Paint on the windows proclaims “Alvis Live” comes to the Pinehurst on Wednesday, Friday and Saturday each week, a confusing sentence that turns out to mean that Alvis, the owner, plays three shows a week on what suffices for the bar’s stage inside. One can only imagine the musical selection entailed, though overheard at the bar was the direct quote, “It’s kind of Elvis and also kind of not.” The bar’s main entrance sits next to a second doorway that looks like its door has long since been removed, a portal to a staircase that apparently leads to a room that can be rented out above the bar (see Yelp for some choice words about the cleanliness of said room).
Walking into the Pinehurst Inn feels like walking through some kind of portal in time, the short, muraled hallway giving way to a sprawling, almost cavernous interior space that by nature of the lighting looks like it might just go on forever. The stimuli kicks in immediately, a CD-era jukebox just inside with what looks like some kind of mirrored duct tape proclaiming that the machine is still in use (five plays for a dollar). The space is very, very “red” for lack of a better term.

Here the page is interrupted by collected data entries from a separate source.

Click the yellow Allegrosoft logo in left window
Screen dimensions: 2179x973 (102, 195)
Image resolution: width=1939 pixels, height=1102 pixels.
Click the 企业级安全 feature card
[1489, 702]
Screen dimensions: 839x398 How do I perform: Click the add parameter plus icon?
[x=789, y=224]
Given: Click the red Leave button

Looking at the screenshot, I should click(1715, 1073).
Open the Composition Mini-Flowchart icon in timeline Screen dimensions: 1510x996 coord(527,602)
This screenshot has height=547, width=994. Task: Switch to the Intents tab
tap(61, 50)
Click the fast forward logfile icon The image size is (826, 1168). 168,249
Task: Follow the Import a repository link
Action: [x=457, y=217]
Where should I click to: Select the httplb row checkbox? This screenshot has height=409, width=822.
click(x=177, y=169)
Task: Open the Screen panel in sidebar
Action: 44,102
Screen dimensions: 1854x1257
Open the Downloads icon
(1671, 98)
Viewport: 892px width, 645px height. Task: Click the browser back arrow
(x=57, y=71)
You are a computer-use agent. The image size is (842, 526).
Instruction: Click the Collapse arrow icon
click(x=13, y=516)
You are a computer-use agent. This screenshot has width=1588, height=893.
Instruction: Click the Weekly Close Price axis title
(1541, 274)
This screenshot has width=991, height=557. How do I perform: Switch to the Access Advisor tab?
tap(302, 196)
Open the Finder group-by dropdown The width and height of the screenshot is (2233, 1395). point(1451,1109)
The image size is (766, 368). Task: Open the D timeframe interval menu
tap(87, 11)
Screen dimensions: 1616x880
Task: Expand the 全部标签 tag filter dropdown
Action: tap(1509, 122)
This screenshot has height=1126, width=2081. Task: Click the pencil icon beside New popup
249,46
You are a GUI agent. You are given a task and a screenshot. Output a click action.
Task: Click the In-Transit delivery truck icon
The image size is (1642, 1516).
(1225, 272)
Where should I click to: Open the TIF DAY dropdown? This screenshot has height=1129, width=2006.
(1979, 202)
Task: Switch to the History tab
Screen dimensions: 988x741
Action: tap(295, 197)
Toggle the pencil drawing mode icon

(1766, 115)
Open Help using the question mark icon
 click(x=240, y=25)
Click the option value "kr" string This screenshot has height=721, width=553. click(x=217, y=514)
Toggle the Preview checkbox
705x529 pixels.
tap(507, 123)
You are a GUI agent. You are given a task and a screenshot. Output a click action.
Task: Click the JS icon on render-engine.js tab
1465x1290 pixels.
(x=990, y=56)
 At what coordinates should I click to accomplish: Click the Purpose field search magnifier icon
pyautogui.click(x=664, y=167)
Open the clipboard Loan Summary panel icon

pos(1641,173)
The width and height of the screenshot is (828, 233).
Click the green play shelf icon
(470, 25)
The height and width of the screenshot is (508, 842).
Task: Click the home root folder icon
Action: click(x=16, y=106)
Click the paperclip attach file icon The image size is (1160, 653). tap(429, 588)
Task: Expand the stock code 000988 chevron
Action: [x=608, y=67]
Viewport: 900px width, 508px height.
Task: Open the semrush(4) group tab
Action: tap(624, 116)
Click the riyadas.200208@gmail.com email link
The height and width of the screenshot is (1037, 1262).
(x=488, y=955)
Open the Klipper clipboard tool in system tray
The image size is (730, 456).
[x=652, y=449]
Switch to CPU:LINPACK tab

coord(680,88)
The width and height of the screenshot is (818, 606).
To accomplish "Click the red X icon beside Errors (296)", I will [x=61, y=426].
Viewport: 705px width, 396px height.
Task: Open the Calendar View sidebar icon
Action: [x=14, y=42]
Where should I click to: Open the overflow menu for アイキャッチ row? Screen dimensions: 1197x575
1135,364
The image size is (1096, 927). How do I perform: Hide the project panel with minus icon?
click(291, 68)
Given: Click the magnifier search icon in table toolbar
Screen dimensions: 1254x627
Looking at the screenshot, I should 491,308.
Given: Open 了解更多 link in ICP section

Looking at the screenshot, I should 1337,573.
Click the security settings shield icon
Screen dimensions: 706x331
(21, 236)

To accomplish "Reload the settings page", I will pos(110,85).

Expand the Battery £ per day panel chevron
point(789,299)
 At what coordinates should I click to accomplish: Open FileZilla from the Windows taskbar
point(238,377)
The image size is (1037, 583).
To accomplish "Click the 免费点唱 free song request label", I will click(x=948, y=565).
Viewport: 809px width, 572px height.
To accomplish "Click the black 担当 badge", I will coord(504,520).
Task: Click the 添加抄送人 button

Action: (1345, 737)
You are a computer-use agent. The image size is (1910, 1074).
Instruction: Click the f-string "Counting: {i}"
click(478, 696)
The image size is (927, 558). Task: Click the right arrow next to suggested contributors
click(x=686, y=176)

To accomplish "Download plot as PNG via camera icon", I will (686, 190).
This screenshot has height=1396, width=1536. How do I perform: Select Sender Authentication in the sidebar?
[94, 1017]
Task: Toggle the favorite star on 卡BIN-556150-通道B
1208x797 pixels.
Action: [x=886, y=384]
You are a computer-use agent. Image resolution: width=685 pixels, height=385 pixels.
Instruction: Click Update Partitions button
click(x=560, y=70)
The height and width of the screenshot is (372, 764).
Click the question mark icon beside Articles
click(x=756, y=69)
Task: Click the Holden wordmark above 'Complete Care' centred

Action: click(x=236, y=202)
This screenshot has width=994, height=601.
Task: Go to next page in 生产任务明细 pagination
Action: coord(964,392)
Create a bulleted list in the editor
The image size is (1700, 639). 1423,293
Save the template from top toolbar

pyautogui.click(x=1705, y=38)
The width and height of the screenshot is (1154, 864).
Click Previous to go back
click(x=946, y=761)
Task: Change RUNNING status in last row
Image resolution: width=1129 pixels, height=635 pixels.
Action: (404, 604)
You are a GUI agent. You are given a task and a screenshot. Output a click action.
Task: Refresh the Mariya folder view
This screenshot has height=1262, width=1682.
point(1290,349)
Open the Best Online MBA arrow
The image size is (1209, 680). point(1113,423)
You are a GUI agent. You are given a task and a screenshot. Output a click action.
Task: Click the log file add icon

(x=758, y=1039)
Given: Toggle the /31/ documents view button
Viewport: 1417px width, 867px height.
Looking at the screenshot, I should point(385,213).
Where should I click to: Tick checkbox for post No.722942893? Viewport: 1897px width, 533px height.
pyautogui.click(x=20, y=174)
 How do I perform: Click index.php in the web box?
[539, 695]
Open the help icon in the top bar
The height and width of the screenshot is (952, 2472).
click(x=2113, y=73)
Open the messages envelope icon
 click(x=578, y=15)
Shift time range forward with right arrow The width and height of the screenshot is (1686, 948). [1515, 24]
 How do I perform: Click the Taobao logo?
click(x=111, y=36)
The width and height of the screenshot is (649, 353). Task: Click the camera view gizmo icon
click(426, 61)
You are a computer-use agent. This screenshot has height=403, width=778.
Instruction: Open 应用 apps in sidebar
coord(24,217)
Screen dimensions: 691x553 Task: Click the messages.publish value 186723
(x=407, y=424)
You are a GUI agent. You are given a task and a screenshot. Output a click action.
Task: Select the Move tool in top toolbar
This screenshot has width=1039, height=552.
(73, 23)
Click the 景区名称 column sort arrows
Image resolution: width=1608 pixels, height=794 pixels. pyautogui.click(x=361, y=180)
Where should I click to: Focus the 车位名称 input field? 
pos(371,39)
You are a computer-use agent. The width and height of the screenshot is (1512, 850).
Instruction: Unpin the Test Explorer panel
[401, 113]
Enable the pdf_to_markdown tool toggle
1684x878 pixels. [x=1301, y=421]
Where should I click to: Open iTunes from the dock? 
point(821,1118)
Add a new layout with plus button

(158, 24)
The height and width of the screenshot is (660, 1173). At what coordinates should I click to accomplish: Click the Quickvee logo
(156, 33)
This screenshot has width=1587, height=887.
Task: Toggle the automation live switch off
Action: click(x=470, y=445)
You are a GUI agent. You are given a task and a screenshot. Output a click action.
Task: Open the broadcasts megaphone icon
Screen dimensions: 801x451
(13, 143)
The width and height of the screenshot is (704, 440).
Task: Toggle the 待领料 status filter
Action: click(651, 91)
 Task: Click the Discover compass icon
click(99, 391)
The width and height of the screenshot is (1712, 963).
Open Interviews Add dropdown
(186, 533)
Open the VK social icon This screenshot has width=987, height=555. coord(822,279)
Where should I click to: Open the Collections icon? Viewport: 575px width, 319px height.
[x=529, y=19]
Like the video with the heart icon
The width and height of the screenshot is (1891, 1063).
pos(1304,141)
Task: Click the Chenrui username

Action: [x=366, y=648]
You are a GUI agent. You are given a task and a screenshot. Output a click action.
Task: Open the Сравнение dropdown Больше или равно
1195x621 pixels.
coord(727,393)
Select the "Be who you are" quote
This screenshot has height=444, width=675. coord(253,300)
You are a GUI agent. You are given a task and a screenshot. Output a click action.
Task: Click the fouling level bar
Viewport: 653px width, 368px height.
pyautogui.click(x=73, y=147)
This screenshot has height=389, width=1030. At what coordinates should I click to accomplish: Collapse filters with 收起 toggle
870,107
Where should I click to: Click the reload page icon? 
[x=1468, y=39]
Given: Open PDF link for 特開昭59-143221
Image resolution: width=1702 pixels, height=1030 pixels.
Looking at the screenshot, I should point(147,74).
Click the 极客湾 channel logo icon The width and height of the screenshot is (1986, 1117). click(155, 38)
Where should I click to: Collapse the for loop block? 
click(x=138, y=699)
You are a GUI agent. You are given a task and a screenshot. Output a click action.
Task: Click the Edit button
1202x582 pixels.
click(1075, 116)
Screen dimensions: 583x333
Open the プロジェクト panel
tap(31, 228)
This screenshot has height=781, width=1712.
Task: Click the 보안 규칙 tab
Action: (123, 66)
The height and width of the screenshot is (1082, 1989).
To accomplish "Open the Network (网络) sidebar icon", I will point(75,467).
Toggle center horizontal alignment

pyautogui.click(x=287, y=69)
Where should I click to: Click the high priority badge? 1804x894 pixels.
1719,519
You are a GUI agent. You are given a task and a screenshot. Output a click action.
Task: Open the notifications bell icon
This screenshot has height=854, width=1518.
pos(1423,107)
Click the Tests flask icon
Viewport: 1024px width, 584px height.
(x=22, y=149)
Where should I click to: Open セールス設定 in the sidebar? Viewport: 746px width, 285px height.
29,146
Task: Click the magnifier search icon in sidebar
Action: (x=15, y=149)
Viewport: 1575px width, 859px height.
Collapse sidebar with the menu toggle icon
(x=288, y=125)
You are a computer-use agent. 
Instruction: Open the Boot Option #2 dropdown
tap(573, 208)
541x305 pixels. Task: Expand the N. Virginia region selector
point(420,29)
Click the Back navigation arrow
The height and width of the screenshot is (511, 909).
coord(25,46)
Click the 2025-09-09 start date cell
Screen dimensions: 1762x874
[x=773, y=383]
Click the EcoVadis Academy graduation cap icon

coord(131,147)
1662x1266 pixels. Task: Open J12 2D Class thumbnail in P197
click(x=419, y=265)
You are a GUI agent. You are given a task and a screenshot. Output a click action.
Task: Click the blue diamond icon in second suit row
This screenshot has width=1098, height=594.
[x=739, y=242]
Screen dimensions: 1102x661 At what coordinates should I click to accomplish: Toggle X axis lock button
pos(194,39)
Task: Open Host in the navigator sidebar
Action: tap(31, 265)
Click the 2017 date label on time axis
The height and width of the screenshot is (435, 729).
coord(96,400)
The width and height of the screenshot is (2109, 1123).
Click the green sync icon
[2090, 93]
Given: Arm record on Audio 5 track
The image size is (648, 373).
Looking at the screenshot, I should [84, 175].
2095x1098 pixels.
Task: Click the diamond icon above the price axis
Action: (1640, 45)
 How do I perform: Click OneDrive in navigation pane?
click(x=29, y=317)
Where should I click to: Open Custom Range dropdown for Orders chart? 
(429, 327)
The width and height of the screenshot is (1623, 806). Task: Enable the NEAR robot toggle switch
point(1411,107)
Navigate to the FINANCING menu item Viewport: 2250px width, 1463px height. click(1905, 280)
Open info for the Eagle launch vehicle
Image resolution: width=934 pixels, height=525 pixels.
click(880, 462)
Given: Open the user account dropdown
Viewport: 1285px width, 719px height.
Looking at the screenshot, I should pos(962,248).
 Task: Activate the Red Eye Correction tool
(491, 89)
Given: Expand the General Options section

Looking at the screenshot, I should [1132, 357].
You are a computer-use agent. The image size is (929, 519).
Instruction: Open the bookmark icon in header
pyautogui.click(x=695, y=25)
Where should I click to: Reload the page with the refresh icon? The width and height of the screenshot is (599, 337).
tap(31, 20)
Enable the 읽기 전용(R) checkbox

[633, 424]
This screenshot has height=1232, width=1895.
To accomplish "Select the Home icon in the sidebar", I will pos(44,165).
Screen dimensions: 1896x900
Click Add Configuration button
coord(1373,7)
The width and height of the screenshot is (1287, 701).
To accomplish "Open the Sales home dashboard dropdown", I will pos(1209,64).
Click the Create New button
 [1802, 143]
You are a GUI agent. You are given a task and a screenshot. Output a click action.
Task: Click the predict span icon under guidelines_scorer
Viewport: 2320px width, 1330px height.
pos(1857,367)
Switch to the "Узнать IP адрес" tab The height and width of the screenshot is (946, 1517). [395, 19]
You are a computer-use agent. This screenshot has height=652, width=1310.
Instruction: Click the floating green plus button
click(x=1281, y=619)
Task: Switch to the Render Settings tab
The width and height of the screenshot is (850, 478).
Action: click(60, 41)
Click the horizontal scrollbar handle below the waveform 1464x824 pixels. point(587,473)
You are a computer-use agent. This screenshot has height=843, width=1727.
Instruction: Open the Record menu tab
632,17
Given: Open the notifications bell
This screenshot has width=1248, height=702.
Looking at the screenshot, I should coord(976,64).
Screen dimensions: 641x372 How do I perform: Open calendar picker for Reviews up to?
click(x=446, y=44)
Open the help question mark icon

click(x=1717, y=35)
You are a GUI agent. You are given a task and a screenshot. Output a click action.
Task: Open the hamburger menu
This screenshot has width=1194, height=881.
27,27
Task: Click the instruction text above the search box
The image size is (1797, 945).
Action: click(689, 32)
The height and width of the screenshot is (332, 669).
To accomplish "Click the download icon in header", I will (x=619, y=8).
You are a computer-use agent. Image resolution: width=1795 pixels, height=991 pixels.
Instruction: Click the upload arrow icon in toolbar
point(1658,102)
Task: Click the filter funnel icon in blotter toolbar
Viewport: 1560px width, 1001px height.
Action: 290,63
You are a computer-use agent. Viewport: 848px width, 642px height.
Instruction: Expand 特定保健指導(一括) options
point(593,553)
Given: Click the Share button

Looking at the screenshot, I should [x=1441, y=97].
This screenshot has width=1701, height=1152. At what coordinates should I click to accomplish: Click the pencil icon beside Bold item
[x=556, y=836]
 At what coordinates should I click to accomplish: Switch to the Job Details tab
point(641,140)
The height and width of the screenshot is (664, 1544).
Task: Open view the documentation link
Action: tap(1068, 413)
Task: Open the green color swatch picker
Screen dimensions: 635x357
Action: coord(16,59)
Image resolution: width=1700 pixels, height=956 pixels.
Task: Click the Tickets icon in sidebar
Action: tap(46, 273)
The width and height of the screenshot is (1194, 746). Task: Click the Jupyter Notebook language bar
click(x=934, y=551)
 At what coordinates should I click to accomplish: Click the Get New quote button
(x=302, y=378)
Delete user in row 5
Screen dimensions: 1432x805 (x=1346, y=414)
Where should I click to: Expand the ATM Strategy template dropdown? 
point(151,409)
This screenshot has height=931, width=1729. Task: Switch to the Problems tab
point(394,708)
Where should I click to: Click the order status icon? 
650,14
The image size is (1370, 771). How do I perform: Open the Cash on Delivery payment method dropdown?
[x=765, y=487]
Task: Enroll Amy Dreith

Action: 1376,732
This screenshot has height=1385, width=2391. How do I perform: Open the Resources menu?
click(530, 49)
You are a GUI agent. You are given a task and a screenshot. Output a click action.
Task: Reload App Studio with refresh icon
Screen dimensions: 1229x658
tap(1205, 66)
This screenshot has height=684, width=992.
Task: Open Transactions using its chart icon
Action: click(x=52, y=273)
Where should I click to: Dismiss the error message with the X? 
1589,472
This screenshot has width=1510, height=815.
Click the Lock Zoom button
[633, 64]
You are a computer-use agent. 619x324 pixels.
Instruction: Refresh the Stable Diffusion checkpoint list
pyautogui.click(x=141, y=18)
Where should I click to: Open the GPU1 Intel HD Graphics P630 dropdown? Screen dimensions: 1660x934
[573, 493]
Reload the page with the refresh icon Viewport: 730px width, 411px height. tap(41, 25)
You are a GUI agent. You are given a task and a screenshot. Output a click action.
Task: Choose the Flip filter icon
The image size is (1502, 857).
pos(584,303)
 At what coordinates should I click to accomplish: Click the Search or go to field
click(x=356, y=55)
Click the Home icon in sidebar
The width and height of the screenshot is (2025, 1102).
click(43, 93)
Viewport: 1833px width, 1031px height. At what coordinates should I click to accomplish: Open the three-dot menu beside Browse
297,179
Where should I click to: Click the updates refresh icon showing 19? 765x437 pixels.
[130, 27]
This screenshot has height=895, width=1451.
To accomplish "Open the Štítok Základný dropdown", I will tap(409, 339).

The lights, the flooring, the paint, the carpet, the decorations, entering the bar feels like somehow walking into the folds of a velvet couch.
Checkerboard flooring gives way to red diamond pattern carpet gives way to a dance floor gives way to plush red booths and that’s not even counting the actual bar area itself. Said booths line the space before it transitions into a darkened corner in the distance that houses what looks to be the remains of a secondary bar. Broken chairs, a defunct piano and, for some reason, a functioning Jr. Pac Man machine make up the land of misfit dive bar toys in the back of the space.